LA «CULTURA DEL AGUANTE» EN EL FÚTBOL Y EN EL ROCK ARGENTINO

En la construcción del vocabulario propio del fútbol, la palabra «aguante» sirve para denominar un sistema de valores y conductas que el colectivo «hinchada» promueve, respeta y ejecuta.

Aguantar remite a acompañar y apoyar al equipo a todas partes donde juegue, disfrutando y sufriendo con los vaivenes inevitables de sus campañas. El aliento es incondicional y se transmite desde la tribuna tanto en las buenas como en las malas. Aguantar es ponerle el cuerpo a la adversidad. Y esto se transforma en una cuestión de honor.

Para una hinchada de fútbol «tener aguante» es también estar siempre dispuesto a medir fuerzas con la barra rival. Y si es necesario enfrentarse también con las fuerzas policiales, a las que no ven como garantes de la ley, sino como abusadoras de poder.

El «aguante» en el fútbol es una definición que se impuso a principios de los años ochenta cuando todavía estábamos en plena dictadura. Y los que la desarrollaron pertenecían a una generación que sufría el terrorismo de Estado, el endeudamiento público (deuda externa) y el desmantelamiento del estado de bienestar.

En aquellos años las hinchadas de fútbol habían comenzado a recrear canciones del rock argentino para alentar desde la tribuna.

Fue el encuentro entre dos pasiones: el fútbol y el rock.

A principios de la década del 90 comenzó a desarrollarse dentro de nuestro rock, lo que también se denominó «cultura del aguante». Se incorporaron entonces hábitos del fútbol como espectáculo. De esta forma las barras rockeras pasaron también a ser protagonistas como lo son las barras de fútbol, con sus caravanas, sus cánticos y sus banderas.

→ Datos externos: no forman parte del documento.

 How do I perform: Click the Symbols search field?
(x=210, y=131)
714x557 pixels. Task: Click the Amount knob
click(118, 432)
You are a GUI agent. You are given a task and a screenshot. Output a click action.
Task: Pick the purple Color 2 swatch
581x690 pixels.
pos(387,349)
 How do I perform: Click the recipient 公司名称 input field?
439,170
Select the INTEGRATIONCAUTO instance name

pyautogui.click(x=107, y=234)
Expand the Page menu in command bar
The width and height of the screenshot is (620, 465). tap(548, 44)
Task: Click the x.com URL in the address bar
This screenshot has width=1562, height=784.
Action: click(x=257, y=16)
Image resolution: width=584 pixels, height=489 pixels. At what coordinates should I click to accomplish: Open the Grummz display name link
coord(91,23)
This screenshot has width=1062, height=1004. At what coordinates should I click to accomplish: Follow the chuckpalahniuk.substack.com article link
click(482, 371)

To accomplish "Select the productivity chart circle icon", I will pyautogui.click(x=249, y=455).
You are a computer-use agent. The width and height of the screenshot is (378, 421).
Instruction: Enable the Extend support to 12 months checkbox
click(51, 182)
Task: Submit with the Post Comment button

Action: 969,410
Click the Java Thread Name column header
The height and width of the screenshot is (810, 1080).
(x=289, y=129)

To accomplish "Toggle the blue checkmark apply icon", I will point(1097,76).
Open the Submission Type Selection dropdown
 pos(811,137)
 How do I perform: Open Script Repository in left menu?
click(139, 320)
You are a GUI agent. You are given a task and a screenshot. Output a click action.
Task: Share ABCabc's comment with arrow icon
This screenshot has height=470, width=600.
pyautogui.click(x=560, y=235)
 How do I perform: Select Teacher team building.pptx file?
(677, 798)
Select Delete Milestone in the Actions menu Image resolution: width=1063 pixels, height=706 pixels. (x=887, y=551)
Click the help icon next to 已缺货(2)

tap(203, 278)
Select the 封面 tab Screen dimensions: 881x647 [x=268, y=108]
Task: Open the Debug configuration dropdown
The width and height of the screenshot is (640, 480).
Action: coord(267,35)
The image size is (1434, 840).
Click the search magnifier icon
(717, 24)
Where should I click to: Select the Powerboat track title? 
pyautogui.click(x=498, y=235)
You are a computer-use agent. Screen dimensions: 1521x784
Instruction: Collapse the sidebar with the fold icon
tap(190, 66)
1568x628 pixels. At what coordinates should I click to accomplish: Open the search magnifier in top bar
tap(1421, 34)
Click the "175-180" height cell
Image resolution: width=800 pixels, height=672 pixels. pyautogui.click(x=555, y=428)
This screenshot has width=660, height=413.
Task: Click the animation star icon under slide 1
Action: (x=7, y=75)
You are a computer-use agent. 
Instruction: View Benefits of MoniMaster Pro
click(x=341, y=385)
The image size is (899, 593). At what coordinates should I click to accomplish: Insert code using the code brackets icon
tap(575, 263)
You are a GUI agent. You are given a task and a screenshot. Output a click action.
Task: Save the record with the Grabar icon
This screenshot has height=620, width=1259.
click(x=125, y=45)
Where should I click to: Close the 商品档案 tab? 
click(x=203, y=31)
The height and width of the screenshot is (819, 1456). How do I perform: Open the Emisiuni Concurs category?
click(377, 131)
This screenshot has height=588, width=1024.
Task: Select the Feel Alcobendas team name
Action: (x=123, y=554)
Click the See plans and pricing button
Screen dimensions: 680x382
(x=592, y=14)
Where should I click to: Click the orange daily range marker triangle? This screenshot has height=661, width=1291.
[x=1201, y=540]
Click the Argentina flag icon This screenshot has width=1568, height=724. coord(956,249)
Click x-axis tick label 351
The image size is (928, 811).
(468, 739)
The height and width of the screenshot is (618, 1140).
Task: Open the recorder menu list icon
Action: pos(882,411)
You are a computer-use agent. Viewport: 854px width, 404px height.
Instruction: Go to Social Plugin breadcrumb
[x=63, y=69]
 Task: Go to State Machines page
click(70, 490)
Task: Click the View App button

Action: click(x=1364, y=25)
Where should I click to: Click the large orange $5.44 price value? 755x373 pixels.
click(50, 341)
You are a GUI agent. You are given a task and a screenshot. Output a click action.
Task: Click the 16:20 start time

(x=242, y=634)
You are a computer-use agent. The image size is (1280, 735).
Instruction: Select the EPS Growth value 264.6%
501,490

Eran años del menemismo y los hijos de la clase obrera suburbana irrumpían en el rock, tanto arriba como abajo del escenario, para confrontar con el poder dominante. Y lo hacían desde las letras de las canciones y desde los estribillos de las barras.

Todos ellos pertenecían a una generación que padecía las privatizaciones, los cierres de fábricas y los despidos en masa del capitalismo salvaje.

Estos jóvenes rockeros se hicieron fervorosos seguidores de las bandas de rock que los representaban y con los que se identificaban.

Para ellos la «cultura del aguante» era demostrar resistencia y coraje para seguir a sus bandas no importando los obstáculos: salas precarias, largas peregrinaciones y hasta el asedio policial.

Tanto en el fútbol como en el rock argentino, la «cultura del aguante» persigue una utopía: vivir en libertad desde los márgenes de un orden conservador que desprecian por hipócrita y represor.

En esa búsqueda despliegan sus rituales celebratorios en los recitales y en los estadios de fútbol. Son rituales de alegría y de pasión. Y proponen una moral alternativa a la establecida por ese orden conservador.

Más allá de todas las estigmatizaciones que quieran hacerse, la «cultura del aguante» genera en estos colectivos sociales un sentido de pertenencia muy fuerte.